Recent werd Serero even uitgeprobeerd als controleur op het middenveld en hoewel er weinig op zijn spel viel aan te merken, is de frêle Zuid-Afrikaan natuurlijk geen Gattuso, hoeveel stoere tatoeages hij ook op zijn schouders laat zetten. Serero is geen controleur, hij is niet iemand die een vervelende klant uit de trein zet, daar mist hij het postuur voor. Maar wie dan wel, Viergever en Zimling even buiten beschouwing gelaten? 

Lasse Schöne

Frank de Boer zou er verstandig aan doen eens rustig met Lasse Schöne om tafel te gaan zitten. De enige Deen, die naar behoren functioneert in Amsterdam, niet in de laatste plaats vanwege zijn dodelijke vrije trappen. Schöne staat, als rechtsbuiten, natuurlijk niet op zijn meest natuurlijke positie, dat weet iedereen. Schöne is geen El-Ghazi, niet iemand die zijn man in een flits passeert en een voorzet vanaf de achterlijn geeft. En hij is ook geen rechtsbuiten die a la Arjen Robben naar binnen snijdt, vier man passeert en binnenschiet. Nee, Schöne staat vooral rechtsbuiten omdat er verder geen plaats voor hem in het elftal is. Maar De Boer zal Schöne blijven opstellen, maakt niet uit waar, juist omdat-ie een uitzonderingspositie heeft als vrije trappenspecialist. Ideaal? Nee, natuurlijk niet.

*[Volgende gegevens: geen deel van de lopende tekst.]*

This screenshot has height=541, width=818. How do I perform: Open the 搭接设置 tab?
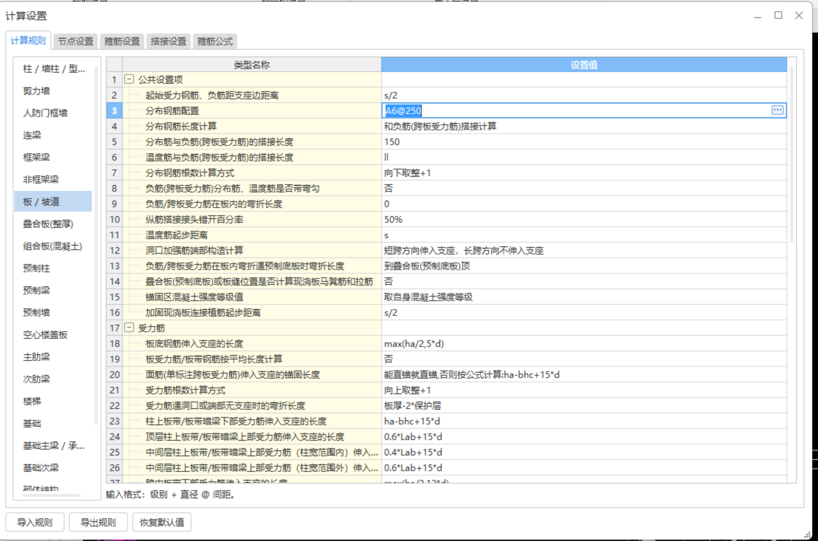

Maar wacht even, waarom zou Schöne eigenlijk niet kunnen controleren? Ook daar heeft Frank de Boer in het verleden al eens mee geëxperimenteerd, vooral tegen 'mindere' tegenstander. Als ‘6’ zou Schöne wel eens van meer waarde kunnen zijn dan als ‘7’, helemaal bij twijfel aan Viergever en Zimling. Lasse Schöne spelend in de rug van Serero en Klaassen – met Kishna, Sigthorsson (of Milik, of Zivkovic) en El-Ghazi voorin – daar is niks ouderwets aan. Of, om met de oude meester Piet Keizer te spreken: dan hoef je de bal ook niet eindeloos vaak rond te spelen op eigen helft.